_Fragmento_
···
Cuando nos pusieron todo el tiempo en la incómoda posición de «estás conmigo o con ellos»

Cuando Clarín terminó ganando una pelea por la ley de medios, que se llevó más energía de la necesaria, y el Kirchnerismo consumió gran parte del respaldo social que Néstor había construido casi desde la nada.

¿Que les pasó? nos preguntamos muchos cuando notamos que las cosas empezaban a cambiar, y el camino que elegía Cristina era el de la confrontación con todos.

Argentina había dejado de ser un país normal y se convertía, en la de la mano cruzada al cuello de Moreno mirándolo fijo a Lousteau. La de la propia Cristina musitando a la multitud televisada en Rosario: «vamos por todo». La de Amado bailando al ritmo de un enriquecimiento personal que nunca pudo explicar y que lo terminó llevando a la cárcel, condenado. La de la Obra pública del sobreprecio desmedido. La de las empresas creadas por amigos que se quedaban con todas las obras. La de la compra de hoteles de la familia presidencial. La del festival de tragamonedas en el país, a nombre de Cristóbal López. La Argentina de los subsidios inflados. La del INDEC que mentía. La de la propaganda en el negocio del fútbol «paraestatal» que los asoció con Grondona. La de la AFIP que perseguía opositores y dejaba pasar a los elefantes al hall, si eran amigos del gobierno. La de la economía que se desbalanceaba, por errores propios y también, claro, por las condiciones externas, y preferían negarla. No había inflación. Teniamos menos pobres que Alemania. Y una vez más, como tantas otras veces, dejábamos escapar una nueva oportunidad de crecimiento. Y elegímos, una vez más, el desencuentro, la soberbia y el rejunte.
···
_Datos a examinar_
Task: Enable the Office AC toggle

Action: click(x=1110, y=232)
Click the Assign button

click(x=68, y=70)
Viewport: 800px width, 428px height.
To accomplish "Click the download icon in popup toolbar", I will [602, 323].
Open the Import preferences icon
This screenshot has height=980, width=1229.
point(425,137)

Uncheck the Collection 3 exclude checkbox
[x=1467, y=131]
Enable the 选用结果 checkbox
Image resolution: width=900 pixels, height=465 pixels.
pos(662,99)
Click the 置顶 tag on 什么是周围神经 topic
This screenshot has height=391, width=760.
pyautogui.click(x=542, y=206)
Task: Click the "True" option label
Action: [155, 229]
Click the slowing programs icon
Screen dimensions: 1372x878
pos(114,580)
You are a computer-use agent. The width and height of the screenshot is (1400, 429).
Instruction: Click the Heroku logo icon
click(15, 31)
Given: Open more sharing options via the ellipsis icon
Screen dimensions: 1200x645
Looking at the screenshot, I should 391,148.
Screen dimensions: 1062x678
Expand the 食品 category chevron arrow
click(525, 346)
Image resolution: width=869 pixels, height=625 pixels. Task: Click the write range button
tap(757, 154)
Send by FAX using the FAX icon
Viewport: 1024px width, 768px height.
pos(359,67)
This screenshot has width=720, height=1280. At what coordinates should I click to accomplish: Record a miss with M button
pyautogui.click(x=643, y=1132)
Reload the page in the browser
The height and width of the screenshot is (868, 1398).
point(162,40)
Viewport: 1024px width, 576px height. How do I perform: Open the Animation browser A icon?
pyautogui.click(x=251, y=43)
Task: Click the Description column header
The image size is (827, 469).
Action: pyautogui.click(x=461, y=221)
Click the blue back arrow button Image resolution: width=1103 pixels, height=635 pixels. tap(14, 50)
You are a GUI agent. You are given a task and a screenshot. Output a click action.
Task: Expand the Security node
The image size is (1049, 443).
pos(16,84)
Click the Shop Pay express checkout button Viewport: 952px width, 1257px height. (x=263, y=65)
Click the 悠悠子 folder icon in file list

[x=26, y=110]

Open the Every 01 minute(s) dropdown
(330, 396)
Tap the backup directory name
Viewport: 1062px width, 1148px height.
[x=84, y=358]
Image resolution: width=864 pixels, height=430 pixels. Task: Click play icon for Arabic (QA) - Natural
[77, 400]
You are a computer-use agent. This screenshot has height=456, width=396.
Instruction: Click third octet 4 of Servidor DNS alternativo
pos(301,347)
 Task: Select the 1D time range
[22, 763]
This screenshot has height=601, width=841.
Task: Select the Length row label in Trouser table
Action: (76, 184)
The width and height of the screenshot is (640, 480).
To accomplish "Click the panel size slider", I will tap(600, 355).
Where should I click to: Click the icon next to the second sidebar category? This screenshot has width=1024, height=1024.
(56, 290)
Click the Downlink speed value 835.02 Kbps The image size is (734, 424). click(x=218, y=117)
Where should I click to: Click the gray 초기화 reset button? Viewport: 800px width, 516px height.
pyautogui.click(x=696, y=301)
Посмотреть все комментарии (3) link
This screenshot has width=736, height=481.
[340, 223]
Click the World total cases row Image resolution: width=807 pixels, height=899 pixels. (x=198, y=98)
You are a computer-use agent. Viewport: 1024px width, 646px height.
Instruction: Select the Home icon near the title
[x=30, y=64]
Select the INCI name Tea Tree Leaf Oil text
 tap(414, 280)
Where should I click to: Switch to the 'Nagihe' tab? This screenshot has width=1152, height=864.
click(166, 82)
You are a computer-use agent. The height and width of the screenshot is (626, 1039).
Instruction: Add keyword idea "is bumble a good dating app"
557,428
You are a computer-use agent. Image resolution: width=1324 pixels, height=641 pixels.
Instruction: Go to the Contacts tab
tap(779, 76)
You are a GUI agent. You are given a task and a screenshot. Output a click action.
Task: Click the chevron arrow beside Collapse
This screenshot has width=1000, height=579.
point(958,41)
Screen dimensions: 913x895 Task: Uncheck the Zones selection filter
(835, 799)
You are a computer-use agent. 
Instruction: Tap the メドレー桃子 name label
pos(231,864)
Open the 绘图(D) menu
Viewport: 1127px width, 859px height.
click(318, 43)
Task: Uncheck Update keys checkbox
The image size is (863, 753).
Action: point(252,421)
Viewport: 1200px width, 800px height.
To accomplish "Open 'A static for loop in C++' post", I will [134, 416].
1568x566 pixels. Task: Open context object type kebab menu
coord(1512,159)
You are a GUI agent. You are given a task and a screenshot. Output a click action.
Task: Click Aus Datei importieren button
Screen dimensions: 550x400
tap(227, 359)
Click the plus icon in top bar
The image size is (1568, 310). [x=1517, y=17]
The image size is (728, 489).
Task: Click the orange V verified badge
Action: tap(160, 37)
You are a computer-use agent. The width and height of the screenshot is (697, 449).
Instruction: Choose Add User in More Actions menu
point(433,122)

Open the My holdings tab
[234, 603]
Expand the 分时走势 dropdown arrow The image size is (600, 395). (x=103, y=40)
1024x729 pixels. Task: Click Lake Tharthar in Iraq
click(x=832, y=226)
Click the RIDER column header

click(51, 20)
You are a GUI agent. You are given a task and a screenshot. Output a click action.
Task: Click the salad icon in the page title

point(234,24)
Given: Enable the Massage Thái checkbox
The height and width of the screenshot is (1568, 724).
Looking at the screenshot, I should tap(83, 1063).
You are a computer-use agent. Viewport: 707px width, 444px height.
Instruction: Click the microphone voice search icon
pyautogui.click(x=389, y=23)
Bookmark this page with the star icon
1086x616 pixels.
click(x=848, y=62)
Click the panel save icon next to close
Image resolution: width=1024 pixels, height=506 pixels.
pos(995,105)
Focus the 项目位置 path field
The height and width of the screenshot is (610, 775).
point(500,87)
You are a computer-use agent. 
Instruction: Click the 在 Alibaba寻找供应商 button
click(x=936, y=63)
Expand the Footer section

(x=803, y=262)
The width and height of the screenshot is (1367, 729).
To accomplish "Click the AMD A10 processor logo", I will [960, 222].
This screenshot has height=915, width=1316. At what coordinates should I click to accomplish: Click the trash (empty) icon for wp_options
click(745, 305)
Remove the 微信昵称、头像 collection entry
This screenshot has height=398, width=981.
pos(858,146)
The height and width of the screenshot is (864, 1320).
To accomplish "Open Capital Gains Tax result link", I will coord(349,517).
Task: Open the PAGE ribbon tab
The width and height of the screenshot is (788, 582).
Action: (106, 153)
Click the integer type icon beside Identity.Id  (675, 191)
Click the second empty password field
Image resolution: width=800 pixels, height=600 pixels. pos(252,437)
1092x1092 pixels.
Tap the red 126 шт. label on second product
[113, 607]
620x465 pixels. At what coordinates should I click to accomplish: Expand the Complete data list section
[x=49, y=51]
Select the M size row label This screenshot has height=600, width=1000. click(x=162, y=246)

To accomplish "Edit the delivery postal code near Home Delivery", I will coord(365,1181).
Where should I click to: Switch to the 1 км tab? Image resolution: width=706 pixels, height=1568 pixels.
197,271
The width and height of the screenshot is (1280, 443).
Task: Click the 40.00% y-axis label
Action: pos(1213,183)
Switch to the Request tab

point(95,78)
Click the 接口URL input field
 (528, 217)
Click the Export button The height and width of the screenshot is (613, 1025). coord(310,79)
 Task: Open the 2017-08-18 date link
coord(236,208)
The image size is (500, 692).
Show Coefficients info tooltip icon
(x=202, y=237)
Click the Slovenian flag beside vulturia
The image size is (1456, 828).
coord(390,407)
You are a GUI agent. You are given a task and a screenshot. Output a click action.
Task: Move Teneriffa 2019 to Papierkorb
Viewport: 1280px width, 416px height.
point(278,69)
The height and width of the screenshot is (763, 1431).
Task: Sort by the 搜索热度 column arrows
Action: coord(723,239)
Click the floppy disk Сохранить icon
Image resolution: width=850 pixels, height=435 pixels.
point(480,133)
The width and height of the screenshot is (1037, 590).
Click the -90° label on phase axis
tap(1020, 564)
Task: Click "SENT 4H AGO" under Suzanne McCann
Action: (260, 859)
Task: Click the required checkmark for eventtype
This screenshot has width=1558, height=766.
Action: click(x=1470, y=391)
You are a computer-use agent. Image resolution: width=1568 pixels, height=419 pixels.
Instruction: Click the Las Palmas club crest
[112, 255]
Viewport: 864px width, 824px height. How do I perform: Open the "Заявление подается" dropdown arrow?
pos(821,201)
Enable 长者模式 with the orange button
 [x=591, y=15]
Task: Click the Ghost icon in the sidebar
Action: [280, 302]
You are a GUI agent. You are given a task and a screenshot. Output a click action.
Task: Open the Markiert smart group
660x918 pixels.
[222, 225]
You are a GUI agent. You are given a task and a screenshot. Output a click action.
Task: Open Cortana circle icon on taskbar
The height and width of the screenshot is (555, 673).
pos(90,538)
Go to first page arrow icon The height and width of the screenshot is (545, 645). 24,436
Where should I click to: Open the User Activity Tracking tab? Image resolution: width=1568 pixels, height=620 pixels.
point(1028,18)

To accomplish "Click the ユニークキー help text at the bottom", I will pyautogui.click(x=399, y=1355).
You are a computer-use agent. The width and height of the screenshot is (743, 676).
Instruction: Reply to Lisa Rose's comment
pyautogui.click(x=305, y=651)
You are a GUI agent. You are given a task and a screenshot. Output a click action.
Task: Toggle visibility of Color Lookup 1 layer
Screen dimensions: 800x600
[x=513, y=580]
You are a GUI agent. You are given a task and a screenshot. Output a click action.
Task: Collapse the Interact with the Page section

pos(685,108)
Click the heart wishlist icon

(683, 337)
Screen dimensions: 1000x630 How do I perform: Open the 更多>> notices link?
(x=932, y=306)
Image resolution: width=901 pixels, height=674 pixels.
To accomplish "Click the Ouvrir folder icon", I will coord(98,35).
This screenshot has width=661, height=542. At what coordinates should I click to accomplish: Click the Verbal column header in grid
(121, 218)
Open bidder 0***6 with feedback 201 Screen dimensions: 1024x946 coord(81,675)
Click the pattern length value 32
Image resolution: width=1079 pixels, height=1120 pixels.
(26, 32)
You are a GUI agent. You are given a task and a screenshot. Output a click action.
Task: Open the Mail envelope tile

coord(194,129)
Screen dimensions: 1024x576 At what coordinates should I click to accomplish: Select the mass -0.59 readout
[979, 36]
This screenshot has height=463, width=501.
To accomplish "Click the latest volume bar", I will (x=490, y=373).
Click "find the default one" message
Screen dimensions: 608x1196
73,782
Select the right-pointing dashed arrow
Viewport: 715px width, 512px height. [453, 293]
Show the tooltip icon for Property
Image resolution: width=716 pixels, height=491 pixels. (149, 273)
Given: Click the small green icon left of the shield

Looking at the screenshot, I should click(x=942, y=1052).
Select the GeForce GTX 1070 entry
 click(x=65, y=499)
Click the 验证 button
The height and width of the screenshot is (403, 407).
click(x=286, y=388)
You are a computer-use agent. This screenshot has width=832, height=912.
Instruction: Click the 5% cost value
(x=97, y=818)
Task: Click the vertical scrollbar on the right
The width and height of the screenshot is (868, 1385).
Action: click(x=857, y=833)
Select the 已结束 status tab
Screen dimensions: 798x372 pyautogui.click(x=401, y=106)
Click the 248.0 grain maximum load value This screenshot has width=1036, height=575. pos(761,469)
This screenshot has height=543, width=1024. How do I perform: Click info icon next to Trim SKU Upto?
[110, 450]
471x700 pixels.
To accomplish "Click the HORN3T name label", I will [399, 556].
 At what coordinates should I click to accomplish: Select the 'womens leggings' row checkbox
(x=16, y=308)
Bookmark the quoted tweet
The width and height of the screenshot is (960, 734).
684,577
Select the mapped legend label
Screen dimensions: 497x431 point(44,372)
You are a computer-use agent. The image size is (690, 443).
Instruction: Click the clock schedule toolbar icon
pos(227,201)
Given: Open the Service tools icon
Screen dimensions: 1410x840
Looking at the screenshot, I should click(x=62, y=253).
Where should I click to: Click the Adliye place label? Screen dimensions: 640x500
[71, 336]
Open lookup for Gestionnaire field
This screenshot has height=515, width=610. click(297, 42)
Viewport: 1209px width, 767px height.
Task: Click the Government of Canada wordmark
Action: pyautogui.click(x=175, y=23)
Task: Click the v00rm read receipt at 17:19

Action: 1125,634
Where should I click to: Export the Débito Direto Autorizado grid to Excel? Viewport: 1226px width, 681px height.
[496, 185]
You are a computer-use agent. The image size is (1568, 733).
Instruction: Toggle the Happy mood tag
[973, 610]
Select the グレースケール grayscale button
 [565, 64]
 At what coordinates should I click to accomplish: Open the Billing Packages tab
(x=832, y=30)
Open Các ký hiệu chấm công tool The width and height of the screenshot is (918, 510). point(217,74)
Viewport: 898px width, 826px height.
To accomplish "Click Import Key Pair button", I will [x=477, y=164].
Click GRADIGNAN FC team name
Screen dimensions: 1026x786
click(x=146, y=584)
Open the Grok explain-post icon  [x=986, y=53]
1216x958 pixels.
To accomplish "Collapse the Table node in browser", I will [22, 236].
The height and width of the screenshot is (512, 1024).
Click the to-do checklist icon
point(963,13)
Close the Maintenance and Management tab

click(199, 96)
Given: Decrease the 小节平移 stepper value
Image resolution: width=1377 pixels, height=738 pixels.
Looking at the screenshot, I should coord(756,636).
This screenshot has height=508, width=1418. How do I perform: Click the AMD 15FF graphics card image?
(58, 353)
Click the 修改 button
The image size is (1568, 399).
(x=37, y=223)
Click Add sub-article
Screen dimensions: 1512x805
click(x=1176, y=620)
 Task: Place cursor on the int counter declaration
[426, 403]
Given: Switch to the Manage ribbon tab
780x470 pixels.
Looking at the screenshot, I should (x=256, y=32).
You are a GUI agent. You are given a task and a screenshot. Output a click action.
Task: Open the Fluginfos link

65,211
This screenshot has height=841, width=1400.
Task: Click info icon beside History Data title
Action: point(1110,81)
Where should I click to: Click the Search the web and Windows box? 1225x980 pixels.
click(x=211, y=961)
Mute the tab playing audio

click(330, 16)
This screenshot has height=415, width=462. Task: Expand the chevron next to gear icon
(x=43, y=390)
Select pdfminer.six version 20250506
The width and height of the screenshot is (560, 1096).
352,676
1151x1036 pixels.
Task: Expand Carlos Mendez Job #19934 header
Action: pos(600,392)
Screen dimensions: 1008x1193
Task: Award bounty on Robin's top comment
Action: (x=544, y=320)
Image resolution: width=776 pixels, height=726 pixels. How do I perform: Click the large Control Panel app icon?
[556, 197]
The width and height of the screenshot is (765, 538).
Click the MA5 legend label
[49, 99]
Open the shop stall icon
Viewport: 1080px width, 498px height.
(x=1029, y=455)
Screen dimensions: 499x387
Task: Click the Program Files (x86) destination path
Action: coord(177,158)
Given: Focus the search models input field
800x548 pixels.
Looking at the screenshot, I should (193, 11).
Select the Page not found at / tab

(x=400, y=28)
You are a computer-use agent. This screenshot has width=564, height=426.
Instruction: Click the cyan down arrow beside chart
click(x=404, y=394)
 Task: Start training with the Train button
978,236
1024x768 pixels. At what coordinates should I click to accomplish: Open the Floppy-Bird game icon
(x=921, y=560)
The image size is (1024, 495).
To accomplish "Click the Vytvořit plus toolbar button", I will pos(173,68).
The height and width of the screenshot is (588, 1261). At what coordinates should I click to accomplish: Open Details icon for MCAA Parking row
···
Devuelve, palabra por palabra, la parte del fragmento sobre el kirchnerismo que comienza en las palabras «Cuando Clarín terminó» y termina después de «confrontación con todos.». Los datos son un material independiente del fragmento.

_Respuesta escrita_
Cuando Clarín terminó ganando una pelea por la ley de medios, que se llevó más energía de la necesaria, y el Kirchnerismo consumió gran parte del respaldo social que Néstor había construido casi desde la nada.

¿Que les pasó? nos preguntamos muchos cuando notamos que las cosas empezaban a cambiar, y el camino que elegía Cristina era el de la confrontación con todos.